Job A: In the Cape Breton Island text, what does the Mi'kmaq name Unama'ki mean?
Job B: Which other names for the island does the Cape Breton Island text give?

Source:
Cape Breton Island

The bridge on the Canso Causeway takes skinny pedestrians (see those narrow raised concrete structures), road vehicles and trains. Underneath is a short canal for ships.

Cape Breton Island (CBI) = île du Cap-Breton, formerly île Royale (French) = Ceap Breatainn or Eilean Cheap Bhreatainn (Scottish Gaelic). Most of these names refer to Breton, a hilly peninsula in north-western France. Unama’ki (Mi’kmaq) = land of fog. It is a rugged and irregularly shaped island on the Atlantic coast of North America that is part of the province of Nova Scotia.

My McLellan ancestors escaped from Swordland, on Loch Morar, on the Scottish mainland, and South Uist, an island in the Hebrides, and arrived near Inverness, on the east coast of Cape Breton Island about 1790 and settled in the Margaree valley. The brother of my ancestor, was the catholic priest for this group of settlers.

Scottish Gaels settled in Nova Scotia between 1773 and 1850. Scottish Gaelic is a member of the Goidelic branch of the Celtic languages and the Canadian dialects have their origins in the Highlands and Islands of Scotland. The parent language developed out of Middle Irish and is closely related to modern Irish. Canadian Gaelic is closely related to Newfoundland Irish. At its peak in the mid-19th century, there were as many as 200 000 speakers of this language, making it the third-most-spoken European language in Canada after English and French. The population dropped from a peak in 1850, to 80 000 in 1900, to 30 000 in 1930 to 500–1,000 in 2025.

For the past year or so, I have been practicing Scottish Gaelic with Duolingo on a daily basis. Since 1980, I have also used Teach Yourself Gaelic (1971) on an intermittent basis. This does not mean that I am fluent. In terms of languages it ranks somewhere between fourth to sixth. Languages ahead of it include: English, Norwegian, then Danish (written) and Swedish (spoken), before one comes to French, then Gaelic. In both Scottish Gaelic and Irish my name would be written Broc = badger.

Supplied material:
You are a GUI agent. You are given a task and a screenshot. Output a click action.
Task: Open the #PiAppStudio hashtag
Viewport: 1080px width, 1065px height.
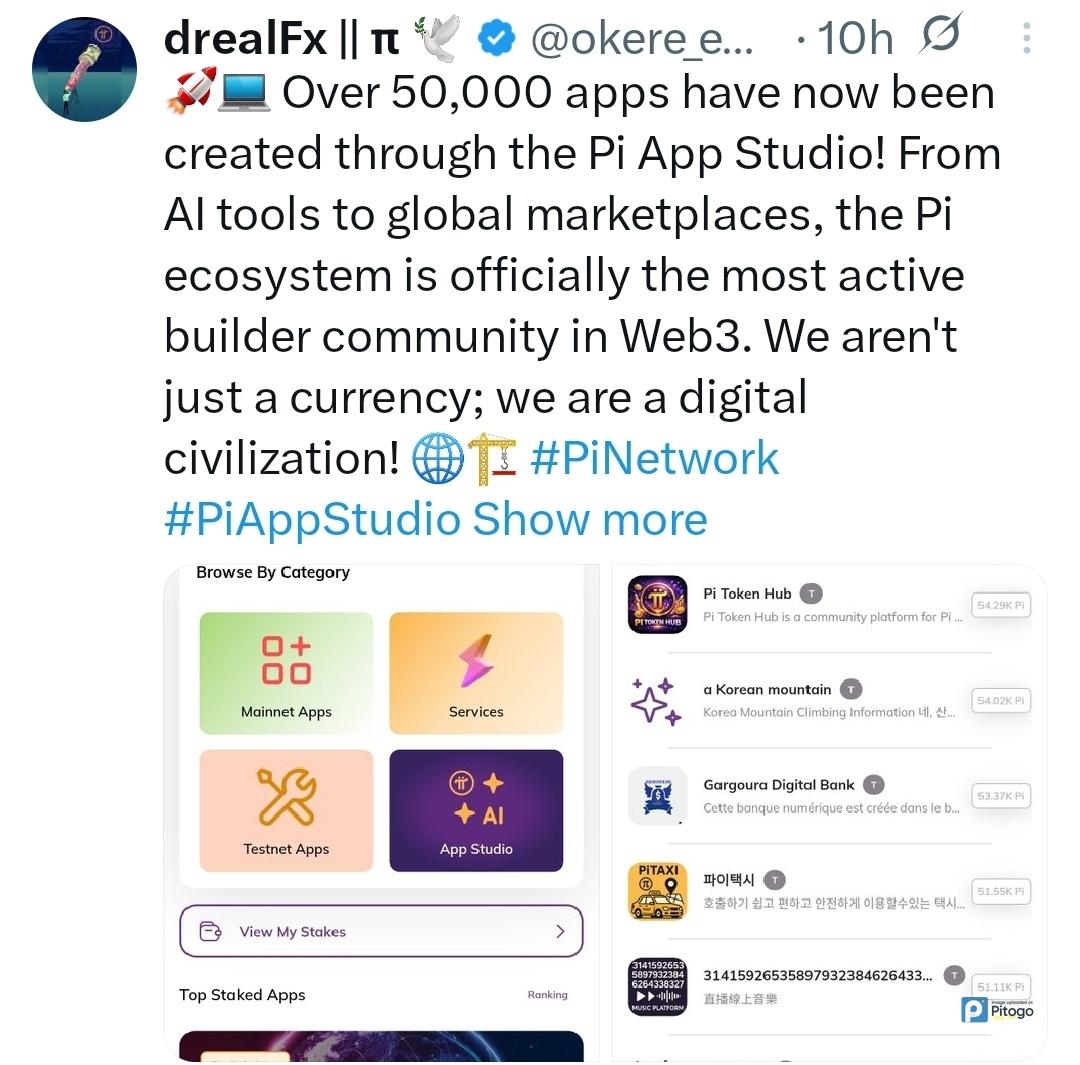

Exercise result A: Land of fog.

Exercise result B:
île du Cap-Breton (French)
île Royale (former French name)
Ceap Breatainn (Scottish Gaelic)
Eilean Cheap Bhreatainn (Scottish Gaelic)
Unama'ki (Mi'kmaq)